> [PROVIDED RECORDS]:
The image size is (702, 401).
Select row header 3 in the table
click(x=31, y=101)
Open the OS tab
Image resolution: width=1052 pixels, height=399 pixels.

> [PROBLEM REQUIREMENTS]: Look for the line that contains "Select row header 3 in the table" in the listing above. Set down that line and each line after it, ending with the last one.

> [WRITTEN ANSWER]:
Select row header 3 in the table
click(x=31, y=101)
Open the OS tab
Image resolution: width=1052 pixels, height=399 pixels.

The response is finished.